Thus, the idea of a MySQL cache system is something I've been planning to look at for a while as it plays with the existing infrastructure. This (seemingly proven) system will make things a lot easier, so thanks for sharing.

antirez · on Feb 27, 2009

"However, none of them seemed widely-used enough by large sites to inspire confidence. In the tests we read about and ran ourselves, none of the projects were stable or battle-tested enough for our needs"

Ok, just some hour ago I released the beta-3 of Redis (http://code.google.com/p/redis/ if you care) and I'm near to feature-freeze with exactly with this goal. To make it rock solid (I'm going to use it in my startup's web stuff with a lot of users/month, so I care about stability).

The question is: what's in your opinion the right path to make a system like Redis stable and reliable for the real world usage? What to publish on the site in order to inspire a good feeling about stability? Thanks

wayne · on Feb 27, 2009

Not to be a naysayer, but I don't know that there's a lot you can do except run it yourself on a large, popular site that people have heard of. Companies like FriendFeed will use memcached cause LiveJournal/Facebook use it, they'll use MySQL because just about every web startup uses it, but no matter how awesome a project is, they're not going to use something complex that a few developers or some other startup wrote that hasn't been battle-tested on a large, well-known site. It's too risky compared to writing another one yourself that you understand.

antirez · on Feb 27, 2009

ok this sounds like I can have this goals:

1) Take Redis simple enough so that a single developer can understand the implementation in little time.

2) Run Redis on my own large sites. The problem is that while this sites are really large they are famous only in Italy. One example is http://oknotizie.alice.it

3) In the future when Redis will be stable and some little startup will start using it for real work try to collect success stories and write it in the front page of the project.

aristus · on Feb 27, 2009

I've been evaluating databases recently. It doesn't matter if the site is not well-known in the US as long as you can post traffic numbers. TokyoTyrant is Japanese, after all.

Also these help:

   * able to handle large (>200GB) datasets
   * client libraries for top N languages
   * easy way to write client libs (eg simple protocol, a C library, etc)
   * connection pooling and/or cheap connections
   * easy to install on Mac, Linux and Windows development machines
   * repl (this is not much of a problem with Python & Ruby)
   * stable dump / restore format

One problem for you is that MySQL plus serialize() basically does these already, with 10+ years of testing on top.
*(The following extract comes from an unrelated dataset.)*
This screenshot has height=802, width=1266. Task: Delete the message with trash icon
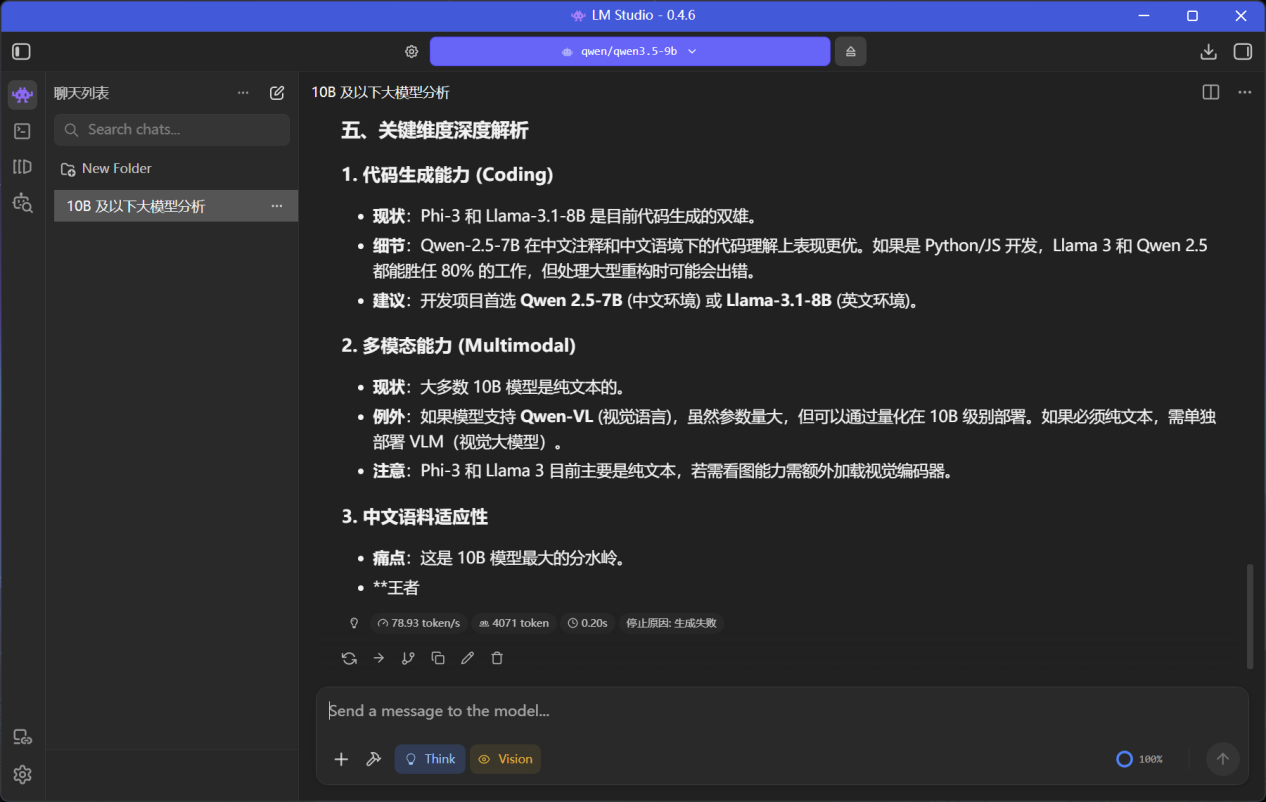497,658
Your system has to do a lot more to make it worth the risk.

antirez · on Feb 27, 2009

Agreed on most of the points... about MySQL, I developed Redis just because MySQL does not scale enough with given kind of datasets :)

aristus · on Feb 27, 2009

Scale enough in which way? Read traffic? Write traffic? Locking? If you use MySQL as a btree it is pretty fast and consistent. I gather from this post that a lot of companies started in the last 18 months are doing this. It's a hack but a remarkably useful one. Good luck! I will keep my eye on redis.

antirez · on Feb 27, 2009

Probably it just depends on the dataset. The issue we have with our service (http://lloogg.com) is that you need to take the last N items of logs for every site. To ask for the latest M items should be fast. To push a new log line on the list should be fast. Every kind of MySQL configuration we tried was unable to reach the 10k writes/second we reach with Redis. Obviously. Even when you use MySQL as a btree implementation you get a lot of overhead. Starting from the protocol and the format of the statements, for example.

The idea to encode things with json or other formats in a blog text is just a ugly hack. People are using this because they are desperate, not because is good computer science. They started with mysql, know mysql, hacked with mysql. Clearly will try to fix their site with MySQL.
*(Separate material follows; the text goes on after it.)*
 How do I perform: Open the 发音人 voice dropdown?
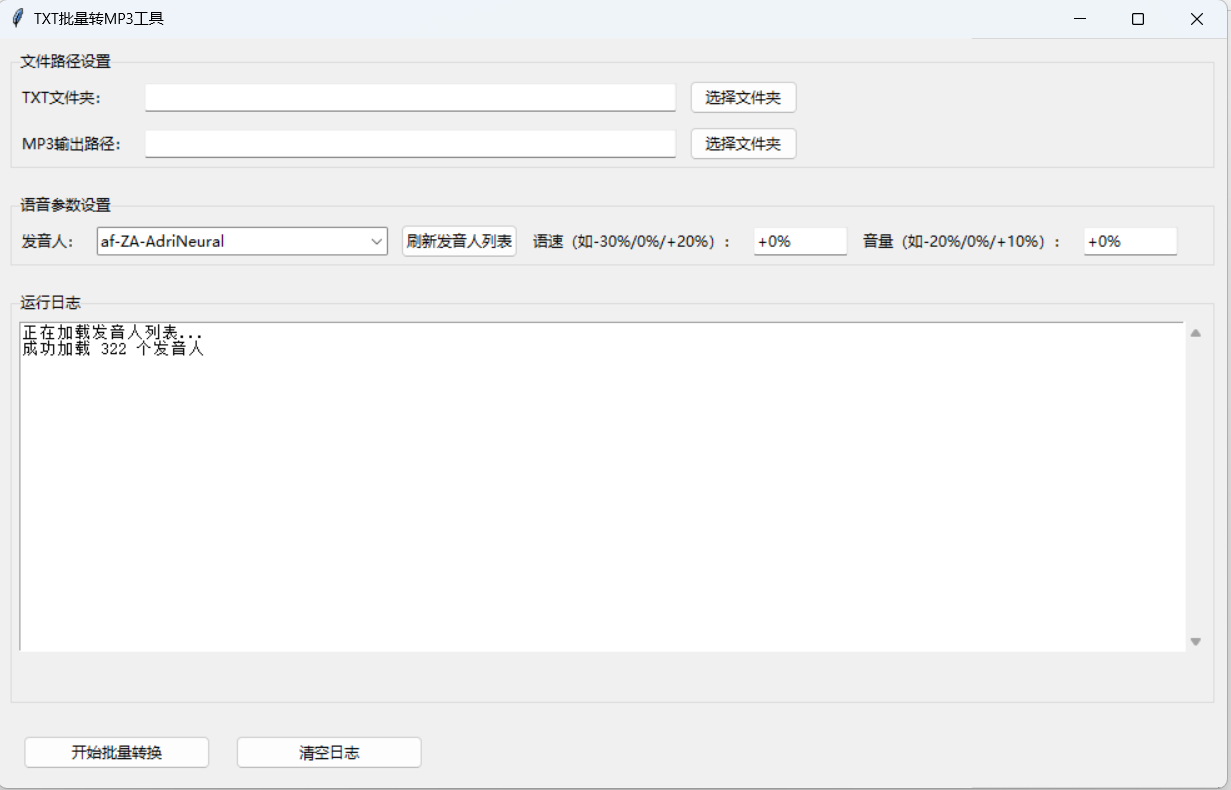pos(240,240)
The json+blob can work as long as the data that's stored in this fields is trivial to serialize-deserialize. What about having a 10000 elements list in every blob and at every page view you need to append an element?
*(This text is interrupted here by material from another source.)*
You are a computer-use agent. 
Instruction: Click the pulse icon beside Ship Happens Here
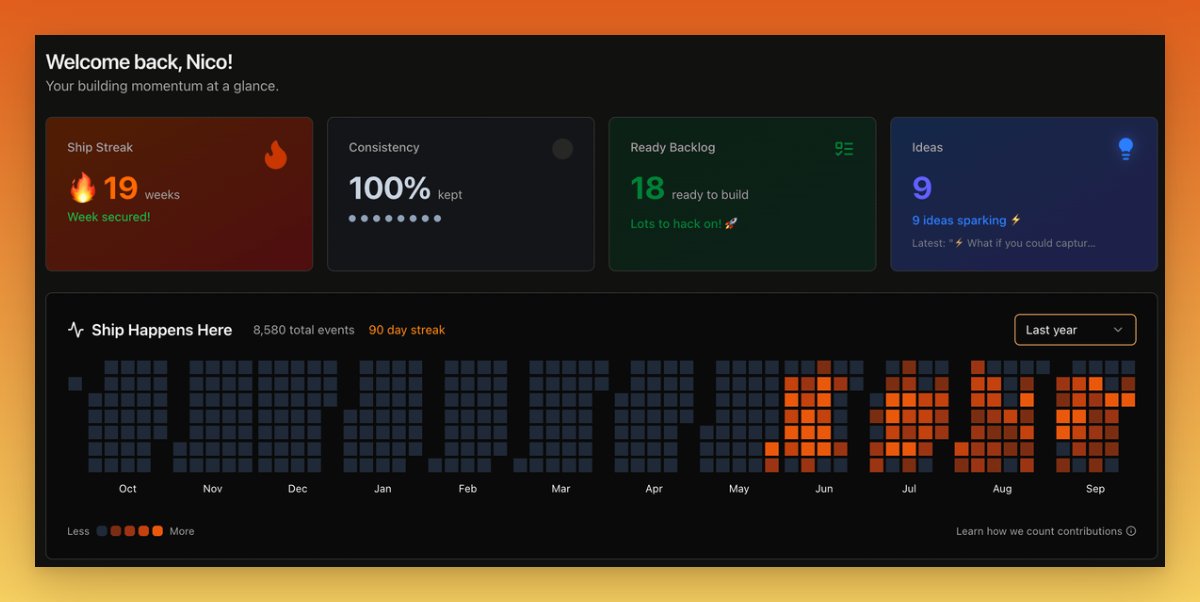point(76,330)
So: great hack, you found a way to work with the tools you have, but this does not mean in any way that fast key-value persistent DBs don't have something to say into the web-scale theater.

ezmobius · on March 1, 2009

I added consistent ring hashing and a rediscloud class to the ruby client library today. so you can now use a cluster of redis servers and have the client use ring hashing to determine the server for a given key.

richcollins · on Feb 27, 2009

How is redis different from TokyoTyrant?

antirez · on Feb 27, 2009

it's higher level. Not a plain key value stuff. For instance as value you can have a list or a set, push/pop elements, ask the server for all the keys matching a given glob style pattern and so on. Most of this operations are atomic in order to make sure there are no race conditions.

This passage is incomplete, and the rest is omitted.